Adenilson Lopes em 30/05/2013 22:32:21
É praxe nesses casos a abertura de sindicância interna. O corporativismo deixa que nada aconteça. Lembram-se do PF Bucker que foi assassinado na década de 90 num banheiro da superintendência e nada foi apurado? Vão. Vão apurar quem atirou no colete, talvez foi um índio com sua funda atirou uma pedra no colete. MS, está matando seus índios. parabéns. Bacharia.
 
samuel gomes campo grande II em 30/05/2013 22:28:32
A PF prendeu indígenas pra poder ter um bode expiatório, como fez o outro delegado que apreendeu maquinas fotográfica do CIMI. Como sempre acontece a acusação é o "desacato".Resistência não pode ser confundido como desacato.
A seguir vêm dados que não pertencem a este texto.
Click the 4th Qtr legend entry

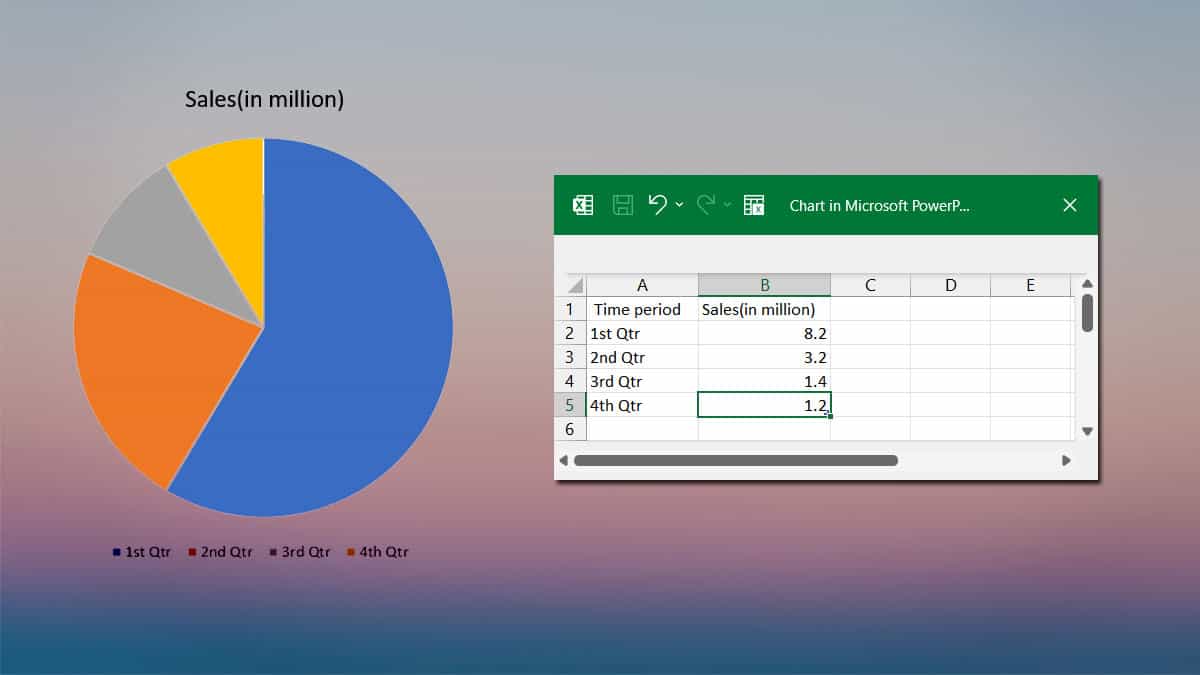coord(381,551)
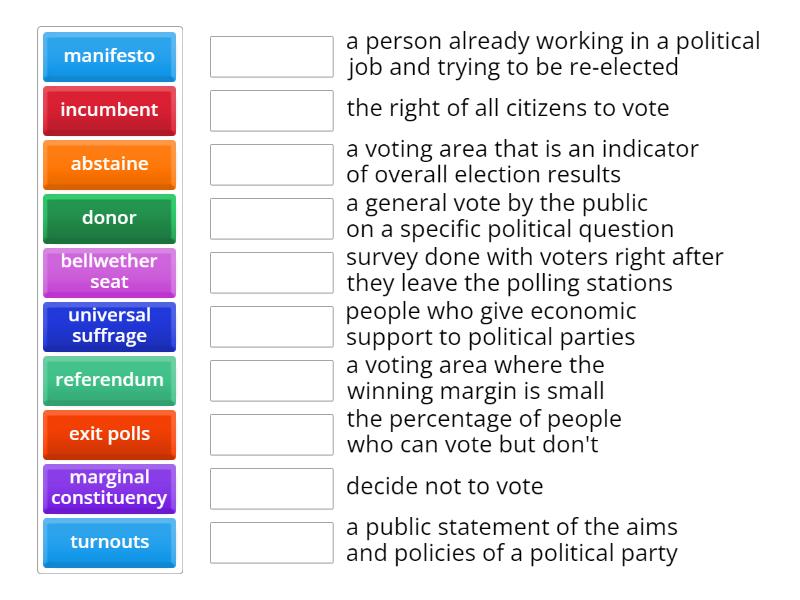The image size is (800, 600).
Task: Choose the 'marginal constituency' word tile
Action: pyautogui.click(x=109, y=488)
Foram apreendidas armas. Sim arma do dia-a-dia do índio; foice, machado espingarda de caça, fundas e enxadas...talvez essas prisões seja pouco em relação a vida de um jovem índio que lutava por seus direitos, vida que foi levada por algum policial que não tem filho e que deixou o profissionalismo de lado e agiu com ódio, ódio de estar sendo usado como um cachorro bem treinado, com salario de mixaria e agora, se conseguir,vai dormir mal.Mas o maior culpado por essa guerra civil é a Justiça que há 13 anos, não chega a nenhuma conclusão.